Rewriting History Before the Ink is Dry

Federation for American Immigration Reform, Oct. 18

(Oct. 18) In what must be a new world’s record for historical revisionism, open border lobbyists from both the political left and right are fighting to remove critical immigration policy reforms from the final version of a bill that would implement the recommendations of the 9/11 Commission. The House version of the legislation, H.R. 10, includes numerous provisions designed to minimize the possibility of terrorists taking advantage of loopholes in U.S. immigration law. Open border lobbyists are vigorously fighting to strip these provisions from the final draft as the House-Senate conference committee is meeting this week to hammer out the differences between their respective bills.

While the 9/11 Commission report ranks No. 1 on The New York Times nonfiction bestsellers (for the 11th week in a row), open borders advocates are mounting a massive disinformation campaign aimed at convincing Congress and the American public that the reforms included in H.R. 10 were not called for by the Commission. “The immigration provisions of H.R. 10 correspond precisely to the failures noted by the 9/11 Commission and the recommendations they made to rectify the conditions that contributed directly to the ability of the terrorists to attack us on Sept. 11,” said Dan Stein, president of the Federation for American Immigration Reform (FAIR). “To say that the 9/11 Commission did not call for sweeping reforms to U.S. immigration policy and immigration enforcement is an act of sheer audacity and falsehood.”

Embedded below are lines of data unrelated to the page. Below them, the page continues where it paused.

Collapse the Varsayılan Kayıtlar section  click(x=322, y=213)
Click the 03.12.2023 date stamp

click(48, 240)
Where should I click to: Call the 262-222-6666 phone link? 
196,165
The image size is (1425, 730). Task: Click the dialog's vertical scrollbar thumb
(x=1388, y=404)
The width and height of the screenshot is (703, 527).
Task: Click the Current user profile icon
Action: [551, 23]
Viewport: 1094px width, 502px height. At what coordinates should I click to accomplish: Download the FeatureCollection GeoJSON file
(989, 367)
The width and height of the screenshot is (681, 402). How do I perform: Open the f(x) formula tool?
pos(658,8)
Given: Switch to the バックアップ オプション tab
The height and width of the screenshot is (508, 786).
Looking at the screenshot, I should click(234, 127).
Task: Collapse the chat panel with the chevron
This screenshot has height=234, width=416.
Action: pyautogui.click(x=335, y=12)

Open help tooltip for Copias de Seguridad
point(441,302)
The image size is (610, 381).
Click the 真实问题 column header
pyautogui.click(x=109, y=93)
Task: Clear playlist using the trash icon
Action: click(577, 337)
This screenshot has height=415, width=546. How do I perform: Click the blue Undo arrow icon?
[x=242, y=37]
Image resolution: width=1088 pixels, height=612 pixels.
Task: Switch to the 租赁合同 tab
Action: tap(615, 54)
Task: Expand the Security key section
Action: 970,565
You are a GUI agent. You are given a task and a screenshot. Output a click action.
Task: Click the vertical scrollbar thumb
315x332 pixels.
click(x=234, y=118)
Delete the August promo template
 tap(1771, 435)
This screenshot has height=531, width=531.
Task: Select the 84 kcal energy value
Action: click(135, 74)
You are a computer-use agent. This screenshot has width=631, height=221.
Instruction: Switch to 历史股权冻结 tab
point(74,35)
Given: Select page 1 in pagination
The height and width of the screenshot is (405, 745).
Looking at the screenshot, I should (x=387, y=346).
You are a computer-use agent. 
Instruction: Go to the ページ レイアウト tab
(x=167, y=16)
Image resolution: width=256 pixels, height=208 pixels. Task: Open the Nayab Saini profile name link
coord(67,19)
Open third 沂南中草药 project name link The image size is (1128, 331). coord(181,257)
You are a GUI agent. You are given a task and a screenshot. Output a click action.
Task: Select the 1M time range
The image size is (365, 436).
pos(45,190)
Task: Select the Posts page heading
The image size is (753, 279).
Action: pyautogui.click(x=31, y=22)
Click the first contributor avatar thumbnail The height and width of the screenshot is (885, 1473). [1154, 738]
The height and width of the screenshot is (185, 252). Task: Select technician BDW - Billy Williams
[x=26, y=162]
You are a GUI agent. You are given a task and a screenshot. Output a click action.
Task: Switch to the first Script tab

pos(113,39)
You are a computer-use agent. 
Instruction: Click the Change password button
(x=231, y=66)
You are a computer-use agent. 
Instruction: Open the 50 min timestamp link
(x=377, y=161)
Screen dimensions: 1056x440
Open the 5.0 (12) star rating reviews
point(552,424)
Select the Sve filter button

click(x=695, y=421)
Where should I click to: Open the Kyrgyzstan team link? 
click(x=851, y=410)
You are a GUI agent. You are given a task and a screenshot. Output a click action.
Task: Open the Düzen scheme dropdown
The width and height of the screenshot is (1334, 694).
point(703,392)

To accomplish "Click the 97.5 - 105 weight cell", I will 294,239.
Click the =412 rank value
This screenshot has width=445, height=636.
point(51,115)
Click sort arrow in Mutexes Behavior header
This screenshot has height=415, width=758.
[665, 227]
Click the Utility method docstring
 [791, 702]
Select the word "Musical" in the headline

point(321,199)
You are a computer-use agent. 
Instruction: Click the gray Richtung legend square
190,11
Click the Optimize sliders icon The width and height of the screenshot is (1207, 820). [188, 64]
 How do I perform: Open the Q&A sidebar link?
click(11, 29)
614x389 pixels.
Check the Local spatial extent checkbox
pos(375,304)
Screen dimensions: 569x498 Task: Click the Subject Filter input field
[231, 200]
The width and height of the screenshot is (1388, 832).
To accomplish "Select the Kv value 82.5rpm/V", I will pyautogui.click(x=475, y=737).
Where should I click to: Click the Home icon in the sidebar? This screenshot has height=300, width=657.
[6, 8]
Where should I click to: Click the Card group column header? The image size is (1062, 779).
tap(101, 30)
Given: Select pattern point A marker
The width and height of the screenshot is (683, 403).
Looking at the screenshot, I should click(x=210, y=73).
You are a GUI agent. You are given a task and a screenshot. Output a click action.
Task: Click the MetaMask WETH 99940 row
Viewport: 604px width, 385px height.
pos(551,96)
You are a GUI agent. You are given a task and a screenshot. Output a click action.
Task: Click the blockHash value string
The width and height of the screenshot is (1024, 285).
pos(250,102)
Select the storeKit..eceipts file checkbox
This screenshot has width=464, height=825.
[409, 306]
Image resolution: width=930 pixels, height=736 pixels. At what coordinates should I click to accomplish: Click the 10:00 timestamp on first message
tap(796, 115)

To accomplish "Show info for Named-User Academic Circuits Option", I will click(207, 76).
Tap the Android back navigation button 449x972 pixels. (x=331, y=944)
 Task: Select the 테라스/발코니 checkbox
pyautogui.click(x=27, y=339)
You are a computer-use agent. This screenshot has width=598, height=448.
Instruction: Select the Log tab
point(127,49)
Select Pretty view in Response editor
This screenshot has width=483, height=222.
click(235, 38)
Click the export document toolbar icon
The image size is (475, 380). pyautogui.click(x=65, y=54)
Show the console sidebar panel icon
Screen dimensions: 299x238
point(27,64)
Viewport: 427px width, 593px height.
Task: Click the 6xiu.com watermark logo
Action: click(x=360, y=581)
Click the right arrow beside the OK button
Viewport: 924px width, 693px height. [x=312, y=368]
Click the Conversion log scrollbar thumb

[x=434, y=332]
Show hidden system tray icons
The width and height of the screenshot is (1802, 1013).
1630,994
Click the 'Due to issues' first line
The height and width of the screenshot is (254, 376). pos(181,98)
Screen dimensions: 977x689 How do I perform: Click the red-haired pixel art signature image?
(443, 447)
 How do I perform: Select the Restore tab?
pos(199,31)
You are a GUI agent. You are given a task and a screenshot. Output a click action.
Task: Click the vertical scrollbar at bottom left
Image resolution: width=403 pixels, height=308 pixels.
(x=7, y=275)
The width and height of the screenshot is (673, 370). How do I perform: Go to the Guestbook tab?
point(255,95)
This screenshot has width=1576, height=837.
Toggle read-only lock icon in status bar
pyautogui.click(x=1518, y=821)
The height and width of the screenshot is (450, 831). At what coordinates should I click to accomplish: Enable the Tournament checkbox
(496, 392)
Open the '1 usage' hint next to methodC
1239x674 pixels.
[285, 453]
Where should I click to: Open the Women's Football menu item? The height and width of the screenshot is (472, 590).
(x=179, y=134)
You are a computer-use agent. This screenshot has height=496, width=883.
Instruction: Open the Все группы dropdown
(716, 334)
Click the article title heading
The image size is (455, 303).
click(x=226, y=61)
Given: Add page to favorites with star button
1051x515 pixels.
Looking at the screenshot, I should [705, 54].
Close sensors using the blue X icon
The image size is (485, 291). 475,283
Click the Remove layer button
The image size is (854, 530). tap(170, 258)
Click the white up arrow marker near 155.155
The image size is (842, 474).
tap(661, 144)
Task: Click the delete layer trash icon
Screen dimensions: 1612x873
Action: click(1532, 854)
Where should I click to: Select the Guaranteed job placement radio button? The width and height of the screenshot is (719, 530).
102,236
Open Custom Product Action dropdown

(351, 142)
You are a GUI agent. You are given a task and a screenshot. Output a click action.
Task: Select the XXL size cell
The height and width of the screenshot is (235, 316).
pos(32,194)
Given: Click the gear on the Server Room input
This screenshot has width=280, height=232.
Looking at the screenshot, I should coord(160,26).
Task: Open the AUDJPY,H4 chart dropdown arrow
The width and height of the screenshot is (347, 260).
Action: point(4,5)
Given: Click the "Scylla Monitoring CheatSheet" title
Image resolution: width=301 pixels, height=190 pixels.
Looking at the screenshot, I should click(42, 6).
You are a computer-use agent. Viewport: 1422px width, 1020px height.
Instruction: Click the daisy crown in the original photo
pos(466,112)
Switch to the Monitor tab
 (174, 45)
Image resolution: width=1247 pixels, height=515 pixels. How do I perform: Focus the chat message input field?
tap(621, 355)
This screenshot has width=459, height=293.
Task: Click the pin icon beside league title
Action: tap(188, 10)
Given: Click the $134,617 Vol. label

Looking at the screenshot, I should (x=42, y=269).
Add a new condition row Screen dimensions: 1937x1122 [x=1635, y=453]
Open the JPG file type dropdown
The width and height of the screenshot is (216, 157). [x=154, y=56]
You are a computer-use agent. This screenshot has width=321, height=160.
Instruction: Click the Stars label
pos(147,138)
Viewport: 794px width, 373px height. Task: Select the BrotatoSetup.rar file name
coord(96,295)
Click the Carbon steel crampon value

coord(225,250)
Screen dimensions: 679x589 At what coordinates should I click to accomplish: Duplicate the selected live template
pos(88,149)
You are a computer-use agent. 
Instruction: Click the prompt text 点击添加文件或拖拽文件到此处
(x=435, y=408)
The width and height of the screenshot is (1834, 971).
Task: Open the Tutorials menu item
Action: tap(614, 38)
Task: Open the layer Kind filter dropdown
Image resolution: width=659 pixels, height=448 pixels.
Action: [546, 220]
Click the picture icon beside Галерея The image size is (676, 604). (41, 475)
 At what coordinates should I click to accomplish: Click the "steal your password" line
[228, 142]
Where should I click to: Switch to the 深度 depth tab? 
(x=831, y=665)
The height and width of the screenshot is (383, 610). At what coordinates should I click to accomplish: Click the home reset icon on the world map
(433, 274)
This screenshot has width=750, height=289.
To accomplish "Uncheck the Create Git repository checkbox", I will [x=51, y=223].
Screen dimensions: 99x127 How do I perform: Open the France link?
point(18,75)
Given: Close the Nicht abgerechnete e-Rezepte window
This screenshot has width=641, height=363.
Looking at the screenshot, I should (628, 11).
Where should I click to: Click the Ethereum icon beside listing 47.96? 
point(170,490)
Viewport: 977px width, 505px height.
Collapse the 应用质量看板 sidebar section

Among the critical immigration policy reforms specifically called for in the 9/11 Commission Report are:

  • Requiring the use of valid passports for all travel within the Western Hemisphere (p. 388).
  • Detention of unauthorized aliens and enhanced interior enforcement (Staff Report p. 95)
  • Improved document security, including uniform standards for driver’s license issuance and barring the acceptance of foreign consular IDs (p. 390).
  • Expedited removal of illegal aliens who have been in the U.S. less than five years (p. 384).
  • Denial of asylum claims of individuals suspected of having ties to terrorist organizations (Staff Report pp. 98-99).
  • Limiting judicial review of orders of deportation (Staff Report, p. 95 and p. 143).

FAIR has prepared a comprehensive analysis of each of the immigration reform provisions included in H.R. 10, citing the precise recommendations as they appeared in the Commission’s report.

“The 9/11 Commission did not limit the scope of its investigation to intelligence failures, and passing a reform bill that address only intelligence failures is tantamount to fixing the hole in sail while ignoring the crack in the keel,” said Stein. “9/11 was a multifaceted failure of intelligence, bureaucratic turf wars, immigration policy and enforcement, and common sense that led to catastrophic consequences. For Congress to cave-in to special interest pressure and remove the immigration reform provisions of the bill and claim that the problem has been fixed would be an act of unprecedented irresponsibility. To deny that immigration reforms were even called for is simply an insult to the intelligence of anyone who has read the report.”